-- begin Dataset content --

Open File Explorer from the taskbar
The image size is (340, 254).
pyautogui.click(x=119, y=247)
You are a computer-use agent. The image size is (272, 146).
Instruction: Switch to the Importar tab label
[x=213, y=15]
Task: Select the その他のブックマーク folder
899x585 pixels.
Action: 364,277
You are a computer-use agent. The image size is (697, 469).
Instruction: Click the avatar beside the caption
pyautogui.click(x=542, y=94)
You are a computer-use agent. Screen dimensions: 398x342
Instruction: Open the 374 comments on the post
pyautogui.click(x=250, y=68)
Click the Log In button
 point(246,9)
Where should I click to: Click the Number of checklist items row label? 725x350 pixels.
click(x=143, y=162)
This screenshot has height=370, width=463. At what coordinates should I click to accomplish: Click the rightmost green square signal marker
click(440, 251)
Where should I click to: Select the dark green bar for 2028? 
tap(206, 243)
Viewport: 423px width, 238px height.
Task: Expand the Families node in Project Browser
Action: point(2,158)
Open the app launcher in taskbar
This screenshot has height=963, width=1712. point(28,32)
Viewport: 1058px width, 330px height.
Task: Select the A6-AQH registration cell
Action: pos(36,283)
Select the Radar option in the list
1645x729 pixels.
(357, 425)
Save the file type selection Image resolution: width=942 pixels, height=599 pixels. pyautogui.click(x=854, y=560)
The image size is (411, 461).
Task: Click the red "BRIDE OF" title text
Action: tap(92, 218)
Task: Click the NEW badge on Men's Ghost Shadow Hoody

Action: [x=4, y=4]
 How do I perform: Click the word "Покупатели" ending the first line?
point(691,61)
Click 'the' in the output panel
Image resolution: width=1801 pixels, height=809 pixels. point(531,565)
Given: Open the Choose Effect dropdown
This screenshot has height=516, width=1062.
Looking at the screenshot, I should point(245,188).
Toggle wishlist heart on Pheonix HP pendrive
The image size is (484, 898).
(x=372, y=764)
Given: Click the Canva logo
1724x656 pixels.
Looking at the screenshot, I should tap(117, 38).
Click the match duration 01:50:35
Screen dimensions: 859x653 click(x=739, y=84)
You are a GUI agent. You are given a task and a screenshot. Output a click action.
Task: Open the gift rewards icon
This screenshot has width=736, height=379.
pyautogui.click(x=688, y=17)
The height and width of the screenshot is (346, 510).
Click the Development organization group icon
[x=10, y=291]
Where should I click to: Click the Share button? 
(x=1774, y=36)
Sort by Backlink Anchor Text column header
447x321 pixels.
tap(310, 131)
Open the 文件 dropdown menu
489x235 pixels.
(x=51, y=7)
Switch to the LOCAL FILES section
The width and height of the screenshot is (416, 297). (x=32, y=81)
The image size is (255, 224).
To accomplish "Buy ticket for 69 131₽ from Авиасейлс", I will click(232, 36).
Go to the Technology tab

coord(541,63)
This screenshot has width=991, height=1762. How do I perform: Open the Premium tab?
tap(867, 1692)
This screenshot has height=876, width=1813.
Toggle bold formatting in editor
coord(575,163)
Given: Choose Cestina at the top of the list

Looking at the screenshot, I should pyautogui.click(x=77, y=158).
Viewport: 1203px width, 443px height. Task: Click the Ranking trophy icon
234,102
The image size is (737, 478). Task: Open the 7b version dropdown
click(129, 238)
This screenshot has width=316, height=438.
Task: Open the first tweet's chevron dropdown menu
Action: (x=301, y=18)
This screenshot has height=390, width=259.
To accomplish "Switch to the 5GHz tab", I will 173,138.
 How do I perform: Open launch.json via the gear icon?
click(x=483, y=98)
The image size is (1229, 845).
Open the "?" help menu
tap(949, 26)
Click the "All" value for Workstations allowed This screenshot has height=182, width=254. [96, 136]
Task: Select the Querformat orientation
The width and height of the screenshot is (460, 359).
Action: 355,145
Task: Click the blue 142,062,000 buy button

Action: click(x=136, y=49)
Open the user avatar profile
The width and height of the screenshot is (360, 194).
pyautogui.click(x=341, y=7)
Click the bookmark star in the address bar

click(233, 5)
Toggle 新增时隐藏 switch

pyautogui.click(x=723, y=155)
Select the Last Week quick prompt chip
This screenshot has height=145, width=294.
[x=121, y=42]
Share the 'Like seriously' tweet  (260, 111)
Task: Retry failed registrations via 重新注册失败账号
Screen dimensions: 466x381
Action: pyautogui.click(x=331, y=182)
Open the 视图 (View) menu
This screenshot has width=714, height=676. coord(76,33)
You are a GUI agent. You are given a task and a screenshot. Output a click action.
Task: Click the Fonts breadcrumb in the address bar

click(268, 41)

-- end Dataset content --

Rewrite all of the records above, switching each "computer-use agent" to "desktop agent" and keeping everything else unchanged.

Open File Explorer from the taskbar
The image size is (340, 254).
pyautogui.click(x=119, y=247)
You are a desktop agent. The image size is (272, 146).
Instruction: Switch to the Importar tab label
[x=213, y=15]
Task: Select the その他のブックマーク folder
899x585 pixels.
Action: 364,277
You are a desktop agent. The image size is (697, 469).
Instruction: Click the avatar beside the caption
pyautogui.click(x=542, y=94)
You are a desktop agent. Screen dimensions: 398x342
Instruction: Open the 374 comments on the post
pyautogui.click(x=250, y=68)
Click the Log In button
 point(246,9)
Where should I click to: Click the Number of checklist items row label? 725x350 pixels.
click(x=143, y=162)
This screenshot has height=370, width=463. At what coordinates should I click to accomplish: Click the rightmost green square signal marker
click(440, 251)
Where should I click to: Select the dark green bar for 2028? 
tap(206, 243)
Viewport: 423px width, 238px height.
Task: Expand the Families node in Project Browser
Action: point(2,158)
Open the app launcher in taskbar
This screenshot has height=963, width=1712. point(28,32)
Viewport: 1058px width, 330px height.
Task: Select the A6-AQH registration cell
Action: pos(36,283)
Select the Radar option in the list
1645x729 pixels.
(357, 425)
Save the file type selection Image resolution: width=942 pixels, height=599 pixels. pyautogui.click(x=854, y=560)
The image size is (411, 461).
Task: Click the red "BRIDE OF" title text
Action: tap(92, 218)
Task: Click the NEW badge on Men's Ghost Shadow Hoody

Action: [x=4, y=4]
 How do I perform: Click the word "Покупатели" ending the first line?
point(691,61)
Click 'the' in the output panel
Image resolution: width=1801 pixels, height=809 pixels. point(531,565)
Given: Open the Choose Effect dropdown
This screenshot has height=516, width=1062.
Looking at the screenshot, I should point(245,188).
Toggle wishlist heart on Pheonix HP pendrive
The image size is (484, 898).
(x=372, y=764)
Given: Click the Canva logo
1724x656 pixels.
Looking at the screenshot, I should tap(117, 38).
Click the match duration 01:50:35
Screen dimensions: 859x653 click(x=739, y=84)
You are a GUI agent. You are given a task and a screenshot. Output a click action.
Task: Open the gift rewards icon
This screenshot has width=736, height=379.
pyautogui.click(x=688, y=17)
The height and width of the screenshot is (346, 510).
Click the Development organization group icon
[x=10, y=291]
Where should I click to: Click the Share button? 
(x=1774, y=36)
Sort by Backlink Anchor Text column header
447x321 pixels.
tap(310, 131)
Open the 文件 dropdown menu
489x235 pixels.
(x=51, y=7)
Switch to the LOCAL FILES section
The width and height of the screenshot is (416, 297). (x=32, y=81)
The image size is (255, 224).
To accomplish "Buy ticket for 69 131₽ from Авиасейлс", I will click(232, 36).
Go to the Technology tab

coord(541,63)
This screenshot has width=991, height=1762. How do I perform: Open the Premium tab?
tap(867, 1692)
This screenshot has height=876, width=1813.
Toggle bold formatting in editor
coord(575,163)
Given: Choose Cestina at the top of the list

Looking at the screenshot, I should pyautogui.click(x=77, y=158).
Viewport: 1203px width, 443px height. Task: Click the Ranking trophy icon
234,102
The image size is (737, 478). Task: Open the 7b version dropdown
click(129, 238)
This screenshot has width=316, height=438.
Task: Open the first tweet's chevron dropdown menu
Action: (x=301, y=18)
This screenshot has height=390, width=259.
To accomplish "Switch to the 5GHz tab", I will 173,138.
 How do I perform: Open launch.json via the gear icon?
click(x=483, y=98)
The image size is (1229, 845).
Open the "?" help menu
tap(949, 26)
Click the "All" value for Workstations allowed This screenshot has height=182, width=254. [96, 136]
Task: Select the Querformat orientation
The width and height of the screenshot is (460, 359).
Action: 355,145
Task: Click the blue 142,062,000 buy button

Action: click(x=136, y=49)
Open the user avatar profile
The width and height of the screenshot is (360, 194).
pyautogui.click(x=341, y=7)
Click the bookmark star in the address bar

click(233, 5)
Toggle 新增时隐藏 switch

pyautogui.click(x=723, y=155)
Select the Last Week quick prompt chip
This screenshot has height=145, width=294.
[x=121, y=42]
Share the 'Like seriously' tweet  (260, 111)
Task: Retry failed registrations via 重新注册失败账号
Screen dimensions: 466x381
Action: pyautogui.click(x=331, y=182)
Open the 视图 (View) menu
This screenshot has width=714, height=676. coord(76,33)
You are a GUI agent. You are given a task and a screenshot. Output a click action.
Task: Click the Fonts breadcrumb in the address bar

click(268, 41)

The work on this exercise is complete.